Fragen stellen ist wie ein Bild malen: Man wird sensibler für die Umgebung, empfänglicher für neue Eindrücke
Manchmal ist es gut, einen Schritt zurückzutreten und sich die Frage zu stellen: „Macht mich das Wissen um all diese Dinge, diese Kleinigkeiten, wirklich glücklich?“
Die meisten Dinge, die wir wissen, haben eine eher negative Konnotation. Kürzlich sah ich einen interessanten Videoclip über „den Wert des Nichtwissens“, in dem der Sprecher sich recht vehement für das „Nichtwissen“ aussprach, da es das Leben wertvoller mache. Nicht zu wissen, wenn man es doch weiß, ist praktisch unmöglich. Es ist natürlich unmöglich, das Gehirn einfach „abzuschalten“. Zumindest habe ich den Schalter noch nicht gefunden!
Klares Denken für eine komplexe Welt
Die Lehre aus diesem „Nichtwissen“ ist folgende: Wann immer Sie mit einer neuen Situation konfrontiert werden, nehmen Sie sich einen Moment Zeit zur Reflexion und fragen Sie sich immer wieder: Welche Annahmen habe ich getroffen?
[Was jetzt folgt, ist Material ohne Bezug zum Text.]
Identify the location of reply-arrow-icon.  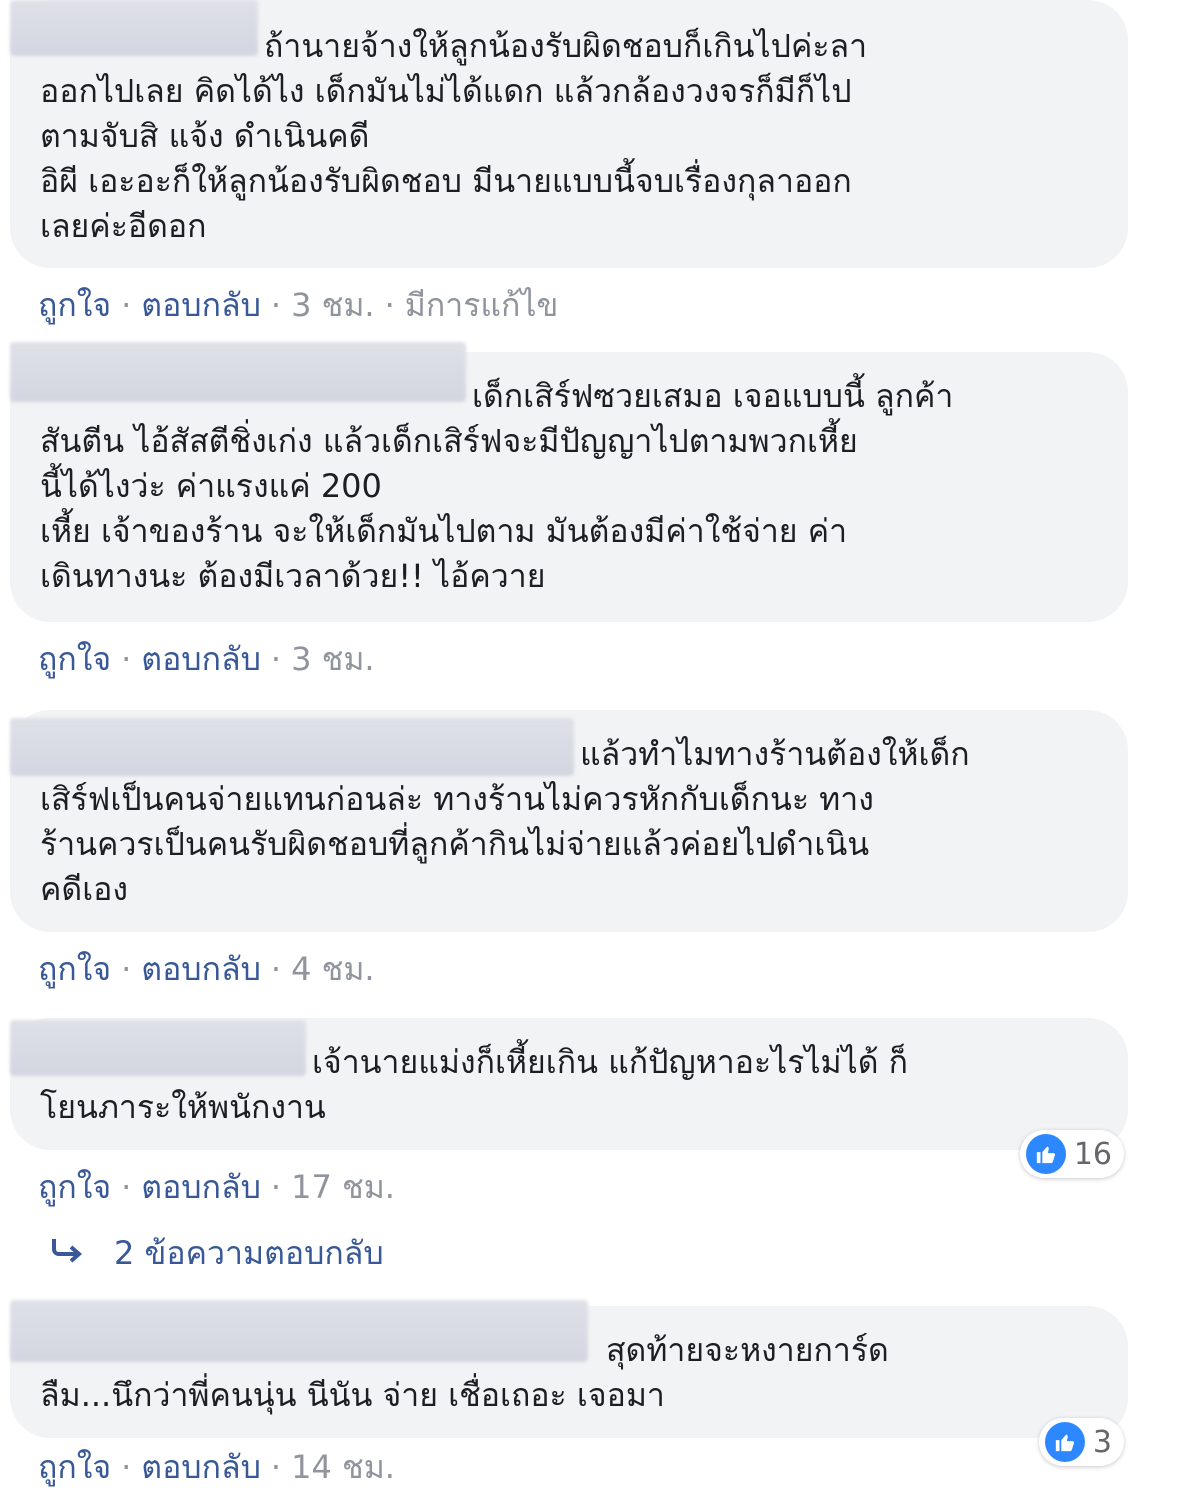
(67, 1254).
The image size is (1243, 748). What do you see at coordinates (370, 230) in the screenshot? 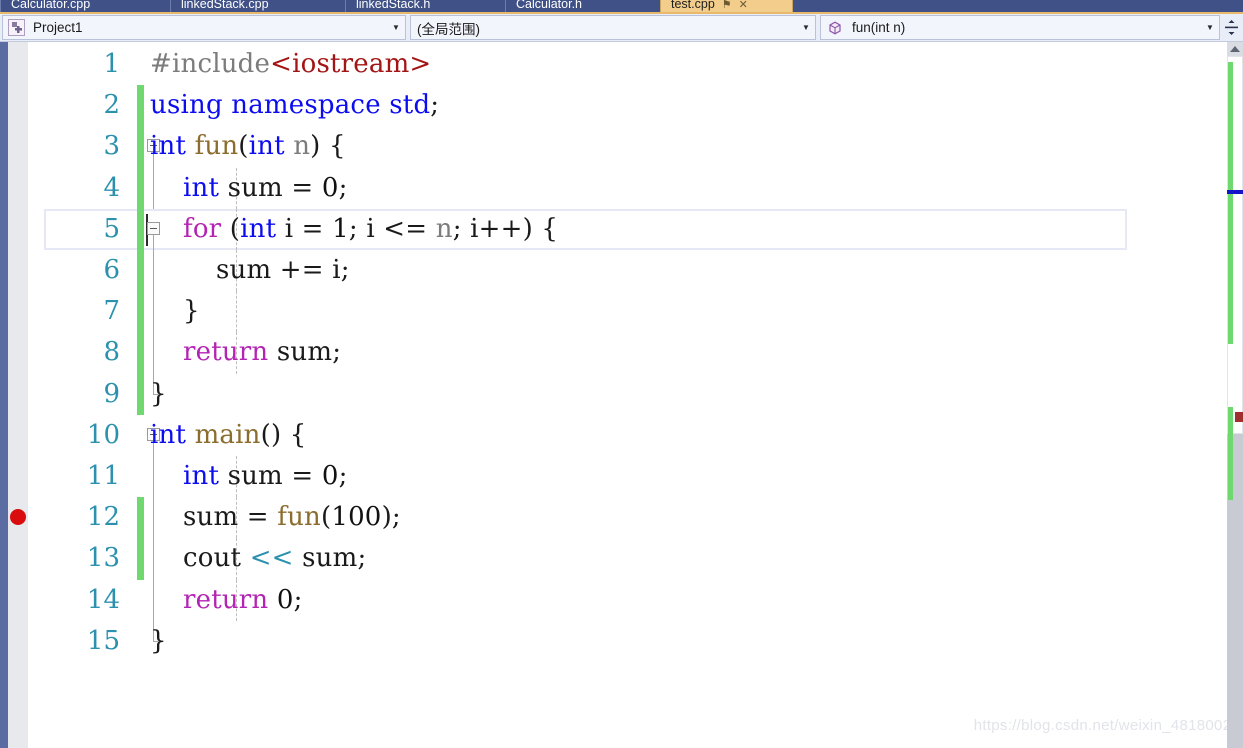
I see `code-text: for (int i = 1; i <= n; i++) {` at bounding box center [370, 230].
Waren diese Schlussfolgerungen richtig? Aus welcher Perspektive oder welchem Blickwinkel habe ich die Situation betrachtet? Welche anderen Perspektiven könnte es geben? Welche Vorannahmen leiteten mein Verhalten? Welche Interpretation oder Bedeutung habe ich den präsentierten Daten bereits gegeben? Inwieweit sind die präsentierten Informationen und Daten eine Schlussfolgerung von jemand anderem? Das ist etwas, das ich nennen würde: „Schalten Sie den Modus des klaren Denkens in Ihrem Gehirn ein.“
Ich glaube, dass selbst ohne tiefgreifendes technisches Wissen Situationen beurteilt und überprüft und Probleme gelöst werden können. Es ist eine Frage der richtigen Kommunikation und der Sichtbarmachung des Denkens durch Dokumentation. Stellen Sie offene Fragen strukturiert und dokumentieren Sie die Antworten standardisiert. Dadurch entsteht ein klares Bild der aktuellen Situation, unsinnige Informationen werden verworfen und die wichtigen Informationen gefiltert und dokumentiert.
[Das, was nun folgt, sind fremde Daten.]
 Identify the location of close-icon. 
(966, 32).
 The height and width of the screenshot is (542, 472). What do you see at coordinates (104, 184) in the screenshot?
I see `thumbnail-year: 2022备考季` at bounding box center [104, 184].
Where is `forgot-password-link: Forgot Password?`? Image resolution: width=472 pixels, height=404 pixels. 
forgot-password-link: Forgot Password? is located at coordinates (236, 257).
Diese Arbeitsweise ermöglicht die Problemlösung weitaus besser als zahlreiche Trial-and-Error-Versuche. Auch die Zusammenarbeit zwischen Einzelpersonen und Teams wird von einem systematischen und strukturierten Ansatz profitieren. Bestehendes Wissen in unseren Köpfen sollte dem Sammeln neuen Wissens nicht im Wege stehen. Öffnen Sie sich, denken Sie über den Tellerrand hinaus! Komplexität wird zu etwas, wovor Sie keine Angst haben müssen. Es wird sogar noch interessanter und herausfordernder!